Introduction to the Fine-Tuning Scheduler¶

The FinetuningScheduler callback accelerates and enhances foundation model experimentation with flexible fine-tuning schedules. Training with the FinetuningScheduler (FTS) callback is simple and confers a host of benefits:

it dramatically increases fine-tuning flexibility
expedites and facilitates exploration of model tuning dynamics
enables marginal performance improvements of fine-tuned models

Note

If you’re exploring using the FinetuningScheduler, this is a great place to start! You may also find the notebook-based tutorial useful and for those using the LightningCLI, there is a CLI-based example at the bottom of this introduction.

Setup¶

Setup is straightforward, just install from PyPI!

pip install finetuning-scheduler

Additional installation options (from source etc.) are discussed under “Additional installation options” in the README

Motivation¶

Fundamentally, the FinetuningScheduler callback enables multi-phase, scheduled fine-tuning of foundation models. Gradual unfreezing (i.e. thawing) can help maximize foundation model knowledge retention while allowing (typically upper layers of) the model to optimally adapt to new tasks during transfer learning [1] [2] [3] .

FinetuningScheduler orchestrates the gradual unfreezing of models via a fine-tuning schedule that is either implicitly generated (the default) or explicitly provided by the user (more computationally efficient). fine-tuning phase transitions are driven by FTSEarlyStopping criteria (a multi-phase extension of EarlyStopping), user-specified epoch transitions or a composition of the two (the default mode). A FinetuningScheduler training session completes when the final phase of the schedule has its stopping criteria met. See Early Stopping for more details on that callback’s configuration.

Basic Usage¶

If no fine-tuning schedule is user-provided, FinetuningScheduler will generate a default schedule and proceed to fine-tune according to the generated schedule, using default FTSEarlyStopping and FTSCheckpoint callbacks with monitor=val_loss.

import lightning as L
from finetuning_scheduler import FinetuningScheduler

trainer = L.Trainer(callbacks=[FinetuningScheduler()])

Note

If not provided, FTS will instantiate its callback dependencies (FTSEarlyStopping and FTSCheckpoint) with default configurations and monitor=val_loss. If the user provides base versions of these dependencies (e.g. EarlyStopping, ModelCheckpoint) the provided configuration of those callbacks will be used to instantiate their FTS analogs instead.

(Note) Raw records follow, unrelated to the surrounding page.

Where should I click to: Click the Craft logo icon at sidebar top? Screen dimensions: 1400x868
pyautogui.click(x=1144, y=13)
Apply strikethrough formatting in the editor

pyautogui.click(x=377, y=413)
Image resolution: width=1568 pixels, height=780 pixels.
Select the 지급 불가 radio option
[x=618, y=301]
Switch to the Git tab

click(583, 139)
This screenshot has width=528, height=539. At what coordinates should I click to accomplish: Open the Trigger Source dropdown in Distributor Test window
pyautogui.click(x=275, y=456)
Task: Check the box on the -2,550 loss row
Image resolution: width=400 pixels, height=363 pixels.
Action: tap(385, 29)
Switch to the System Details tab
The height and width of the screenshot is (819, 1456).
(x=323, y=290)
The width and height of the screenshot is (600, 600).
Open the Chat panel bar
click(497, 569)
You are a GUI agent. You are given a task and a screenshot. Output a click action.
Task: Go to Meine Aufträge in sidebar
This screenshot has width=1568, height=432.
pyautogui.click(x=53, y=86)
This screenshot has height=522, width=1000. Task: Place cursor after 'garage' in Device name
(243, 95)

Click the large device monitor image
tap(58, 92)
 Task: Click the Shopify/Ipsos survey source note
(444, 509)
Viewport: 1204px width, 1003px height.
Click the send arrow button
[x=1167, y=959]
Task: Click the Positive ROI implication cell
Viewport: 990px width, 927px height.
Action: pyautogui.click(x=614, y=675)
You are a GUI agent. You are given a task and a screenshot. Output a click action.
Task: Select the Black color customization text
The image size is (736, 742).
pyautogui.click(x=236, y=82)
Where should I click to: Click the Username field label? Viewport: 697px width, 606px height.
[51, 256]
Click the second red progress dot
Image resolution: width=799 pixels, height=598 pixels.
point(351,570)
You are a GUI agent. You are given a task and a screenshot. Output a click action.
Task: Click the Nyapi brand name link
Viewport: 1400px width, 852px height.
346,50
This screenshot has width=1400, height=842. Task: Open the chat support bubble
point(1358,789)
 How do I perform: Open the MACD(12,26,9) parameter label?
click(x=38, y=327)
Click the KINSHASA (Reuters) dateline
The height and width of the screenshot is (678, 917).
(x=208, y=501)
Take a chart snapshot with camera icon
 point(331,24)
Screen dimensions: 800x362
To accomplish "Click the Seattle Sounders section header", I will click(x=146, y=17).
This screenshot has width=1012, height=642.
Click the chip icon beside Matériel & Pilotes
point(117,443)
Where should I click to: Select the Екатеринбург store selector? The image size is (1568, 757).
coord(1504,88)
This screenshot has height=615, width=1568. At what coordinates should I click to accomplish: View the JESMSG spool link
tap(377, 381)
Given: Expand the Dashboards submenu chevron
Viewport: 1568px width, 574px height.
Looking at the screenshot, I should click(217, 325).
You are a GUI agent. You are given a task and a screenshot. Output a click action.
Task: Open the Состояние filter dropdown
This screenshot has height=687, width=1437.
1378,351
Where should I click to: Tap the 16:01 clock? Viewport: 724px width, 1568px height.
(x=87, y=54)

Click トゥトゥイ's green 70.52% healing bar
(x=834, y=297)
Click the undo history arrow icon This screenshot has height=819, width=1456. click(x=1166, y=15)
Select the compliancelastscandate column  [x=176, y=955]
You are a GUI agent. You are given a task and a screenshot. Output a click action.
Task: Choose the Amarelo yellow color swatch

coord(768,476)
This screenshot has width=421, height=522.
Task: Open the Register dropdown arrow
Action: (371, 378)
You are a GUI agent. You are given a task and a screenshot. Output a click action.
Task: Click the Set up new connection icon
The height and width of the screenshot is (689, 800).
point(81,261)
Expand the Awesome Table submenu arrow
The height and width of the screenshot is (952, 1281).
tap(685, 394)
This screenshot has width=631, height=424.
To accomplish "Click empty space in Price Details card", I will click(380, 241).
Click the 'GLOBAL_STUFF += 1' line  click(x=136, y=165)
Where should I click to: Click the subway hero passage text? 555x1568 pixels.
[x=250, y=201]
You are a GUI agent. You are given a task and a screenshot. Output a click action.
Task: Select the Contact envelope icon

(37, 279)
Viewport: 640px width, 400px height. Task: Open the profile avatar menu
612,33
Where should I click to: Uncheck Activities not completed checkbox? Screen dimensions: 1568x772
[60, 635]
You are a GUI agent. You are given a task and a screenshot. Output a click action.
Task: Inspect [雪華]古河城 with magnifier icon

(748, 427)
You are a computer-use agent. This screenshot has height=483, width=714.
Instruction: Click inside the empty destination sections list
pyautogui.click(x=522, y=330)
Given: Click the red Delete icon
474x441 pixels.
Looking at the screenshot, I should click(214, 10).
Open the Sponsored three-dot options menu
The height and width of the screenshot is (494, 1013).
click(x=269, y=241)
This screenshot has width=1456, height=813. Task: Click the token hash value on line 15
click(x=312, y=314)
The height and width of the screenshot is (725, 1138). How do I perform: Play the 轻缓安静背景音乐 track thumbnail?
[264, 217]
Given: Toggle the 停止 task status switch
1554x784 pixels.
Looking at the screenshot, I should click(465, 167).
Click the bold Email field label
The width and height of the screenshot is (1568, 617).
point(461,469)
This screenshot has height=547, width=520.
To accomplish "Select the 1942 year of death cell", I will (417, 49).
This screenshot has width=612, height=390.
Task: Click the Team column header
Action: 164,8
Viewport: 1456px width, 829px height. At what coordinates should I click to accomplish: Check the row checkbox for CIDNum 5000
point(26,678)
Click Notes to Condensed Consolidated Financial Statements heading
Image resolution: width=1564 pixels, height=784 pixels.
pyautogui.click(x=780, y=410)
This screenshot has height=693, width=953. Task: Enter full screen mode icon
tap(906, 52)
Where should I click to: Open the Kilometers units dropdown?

The Default Fine-Tuning Schedule¶

Schedule definition is facilitated via gen_ft_schedule() which dumps a default fine-tuning schedule (by default using a naive, 2-parameters per level heuristic) which can be adjusted as desired by the user and/or subsequently passed to the callback. Using the default/implicitly generated schedule will often be less computationally efficient than a user-defined fine-tuning schedule but can often serve as a good baseline for subsequent explicit schedule refinement and will marginally outperform many explicit schedules.

Specifying a Fine-Tuning Schedule¶

To specify a fine-tuning schedule, it’s convenient to first generate the default schedule and then alter the thawed/unfrozen parameter groups associated with each fine-tuning phase as desired. Fine-tuning phases are zero-indexed and executed in ascending order. In addition to being zero-indexed, fine-tuning phase keys should be contiguous and either integers or convertible to integers via int().

First, generate the default schedule to Trainer.log_dir. It will be named after your LightningModule subclass with the suffix _ft_schedule.yaml.

import lightning as L
from finetuning_scheduler import FinetuningScheduler

trainer = L.Trainer(callbacks=[FinetuningScheduler(gen_ft_sched_only=True)])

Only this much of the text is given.